WORK INSTRUCTIONS:
- a) Decide whether each statement agrees with the post on non-signatory parties in arbitration: (i) in Indowind, the Court affirmed the sanctity of the corporate veil in determining who the parties to an arbitration agreement are; (ii) the Dallah decision was given by the Supreme Court of India; (iii) in the decision Shantanu looked at, the association was in the nature of a guarantor relationship. Answer yes or no for each and quote the deciding words.
- b) Pick up the post on non-signatory parties in arbitration after its final sentence and keep writing it.

DOCUMENT EXCERPT:
◇ ◇ ◇

UK Supreme Court on Non-signatory Parties in Arbitration: Part I

We have previously discussed issues surrounding privity in arbitration agreements; and in a recent post, Shantanu looked at a recent decision of the Supreme Court of India on the point which lays down the proposition that an award cannot be enforced against a party merely by virtue of its association with the matter or the parties involved (in the facts of the case, the ‘association’ was in the nature of a guarantor relationship). We had also examined another decision of the Supreme Court in Indowind where the Court affirmed the sanctity of the corporate veil in determining who the parties to an arbitration agreement are. In these cases, the Court has taken a strict view of who a ‘party’ to an arbitration agreement is. In a recent decision of the UK Supreme Court, a similar view appears to have been taken in the context of enforcement of awards: Dallah Real Estate v. Ministry of Religious Affairs, Government of Pakistan. In particular, Lord Mance and Lord Collins examined the issue of when non-signatories may be treated as parties in great detail. The decision also decides important questions pertaining to the conflict of laws (such as whether the doctrine of renvoi would operate in the context of the New York Convention).

◇ ◇ ◇

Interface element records

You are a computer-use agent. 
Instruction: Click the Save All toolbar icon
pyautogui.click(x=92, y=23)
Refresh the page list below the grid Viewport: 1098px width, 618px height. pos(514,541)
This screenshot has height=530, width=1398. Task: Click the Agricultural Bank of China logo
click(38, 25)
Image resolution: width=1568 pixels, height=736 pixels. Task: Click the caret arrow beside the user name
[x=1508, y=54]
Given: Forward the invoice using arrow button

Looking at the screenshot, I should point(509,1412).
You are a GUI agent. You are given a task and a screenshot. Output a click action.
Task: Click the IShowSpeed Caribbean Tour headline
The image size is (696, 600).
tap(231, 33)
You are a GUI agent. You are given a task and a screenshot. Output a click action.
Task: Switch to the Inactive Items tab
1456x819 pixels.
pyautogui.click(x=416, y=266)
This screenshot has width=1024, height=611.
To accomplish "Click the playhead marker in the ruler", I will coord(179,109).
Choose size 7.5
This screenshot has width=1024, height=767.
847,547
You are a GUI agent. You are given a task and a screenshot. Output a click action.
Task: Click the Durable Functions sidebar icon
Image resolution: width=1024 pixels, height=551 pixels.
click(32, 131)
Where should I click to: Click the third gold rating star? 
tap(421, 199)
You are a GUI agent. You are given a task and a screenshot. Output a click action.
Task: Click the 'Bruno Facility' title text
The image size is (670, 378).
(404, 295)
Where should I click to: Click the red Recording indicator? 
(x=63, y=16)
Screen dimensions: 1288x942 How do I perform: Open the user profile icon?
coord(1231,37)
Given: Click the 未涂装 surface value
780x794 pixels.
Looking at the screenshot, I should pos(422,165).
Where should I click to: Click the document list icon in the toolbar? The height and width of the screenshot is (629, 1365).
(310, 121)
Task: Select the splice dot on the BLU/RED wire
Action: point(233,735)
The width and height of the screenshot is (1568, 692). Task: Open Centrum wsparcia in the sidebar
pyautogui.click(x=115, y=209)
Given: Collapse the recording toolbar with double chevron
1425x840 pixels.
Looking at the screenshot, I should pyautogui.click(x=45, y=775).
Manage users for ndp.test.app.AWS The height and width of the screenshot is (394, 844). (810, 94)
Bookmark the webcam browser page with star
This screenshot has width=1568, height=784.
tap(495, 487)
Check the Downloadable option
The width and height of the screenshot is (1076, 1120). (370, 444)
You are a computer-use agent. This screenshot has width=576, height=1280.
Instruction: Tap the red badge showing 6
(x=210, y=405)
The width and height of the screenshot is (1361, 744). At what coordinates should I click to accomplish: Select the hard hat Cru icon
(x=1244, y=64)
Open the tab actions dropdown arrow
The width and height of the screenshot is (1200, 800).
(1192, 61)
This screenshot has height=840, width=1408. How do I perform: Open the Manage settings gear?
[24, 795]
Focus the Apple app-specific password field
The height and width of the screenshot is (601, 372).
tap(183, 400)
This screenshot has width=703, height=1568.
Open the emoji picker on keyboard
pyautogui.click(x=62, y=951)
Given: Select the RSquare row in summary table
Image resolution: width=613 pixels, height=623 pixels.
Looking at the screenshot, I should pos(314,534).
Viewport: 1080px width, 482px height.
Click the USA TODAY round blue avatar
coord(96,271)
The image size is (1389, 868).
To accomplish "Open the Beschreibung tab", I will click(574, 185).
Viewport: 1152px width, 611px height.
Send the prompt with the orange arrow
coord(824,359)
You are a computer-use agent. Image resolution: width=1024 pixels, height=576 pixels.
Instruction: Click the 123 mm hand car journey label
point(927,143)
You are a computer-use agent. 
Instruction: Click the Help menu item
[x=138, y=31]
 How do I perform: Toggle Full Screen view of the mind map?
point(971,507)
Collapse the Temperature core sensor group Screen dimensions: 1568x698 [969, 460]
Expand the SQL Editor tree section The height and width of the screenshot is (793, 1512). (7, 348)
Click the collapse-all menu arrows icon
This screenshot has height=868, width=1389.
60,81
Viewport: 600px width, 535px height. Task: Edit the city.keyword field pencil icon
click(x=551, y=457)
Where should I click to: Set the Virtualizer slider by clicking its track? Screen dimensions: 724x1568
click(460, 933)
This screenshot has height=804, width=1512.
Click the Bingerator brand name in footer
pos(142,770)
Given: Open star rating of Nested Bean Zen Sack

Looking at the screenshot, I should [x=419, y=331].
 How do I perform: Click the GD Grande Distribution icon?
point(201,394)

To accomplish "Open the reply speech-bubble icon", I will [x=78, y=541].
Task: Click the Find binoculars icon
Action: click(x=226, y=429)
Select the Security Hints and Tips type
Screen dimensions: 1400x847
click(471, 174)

◇ ◇ ◇

RESPONSE LIST:
- a)
(i) Yes: "the Court affirmed the sanctity of the corporate veil in determining who the parties to an arbitration agreement are"
(ii) No: "In a recent decision of the UK Supreme Court, a similar view appears to have been taken in the context of enforcement of awards: Dallah Real Estate v. Ministry of Religious Affairs, Government of Pakistan."
(iii) Yes: "the ‘association’ was in the nature of a guarantor relationship"

- b)
The Appellant (‘Dallah’) sought to enforce an award of an ICC Tribunal (with its seat in Paris) made against the Government of Pakistan (‘Government’). The Government was not a signatory to the relevant arbitration agreement. The signatories were Dallah and Awami Hajj Trust (‘Trust’).

Dallah had proposed to the Government that it would provide certain facilities to pilgrims. In particular, Dallah proposed to the Government that it would “provide housing for pilgrims on a 55-year lease with associated financing”. The Government approved of this the proposal in principle, and a Memorandum of Understanding was concluded between Dallah and the Government. Under this MoU, “land was to be purchased and housing facilities were to be constructed at a total cost not exceeding US$242 million and the Government was to take a 99-year lease subject to Dallah arranging the necessary financing to be secured by the Borrower designated by THE GOVERNMENT under the Sovereign Guarantee of THE GOVERNMENT.” The President of Pakistan – acting in accordance with the terms discussed in the MoU and in subsequent communications between the parties – meanwhile promulgated an ordinance establishing and granting legal recognition the Trust. The Trust was to act as the Borrower as per the terms of the MoU. Further negotiations between Dallah and the Government led to the signing of the agreement (‘Agreement’) between Dallah and the Trust on 10 September 1996. The Agreement contained an arbitration clause.

Under the constitution of Pakistan as it stood at the relevant times, ordinances had to be either laid down before Parliament or would lapse unless re-promulgated after a specified duration. The re-promulgation of the ordinance continued for some duration, but after a change in the government of Pakistan, the ordinance was not re-promulgated after November 1996. Accordingly, in view of the applicable domestic laws of Pakistan, the Trust ceased to exist as a legal entity in December 1996. In 1998, in view of some disputes, Dallah sought to adjudicate the issues by means of arbitration under the Agreement.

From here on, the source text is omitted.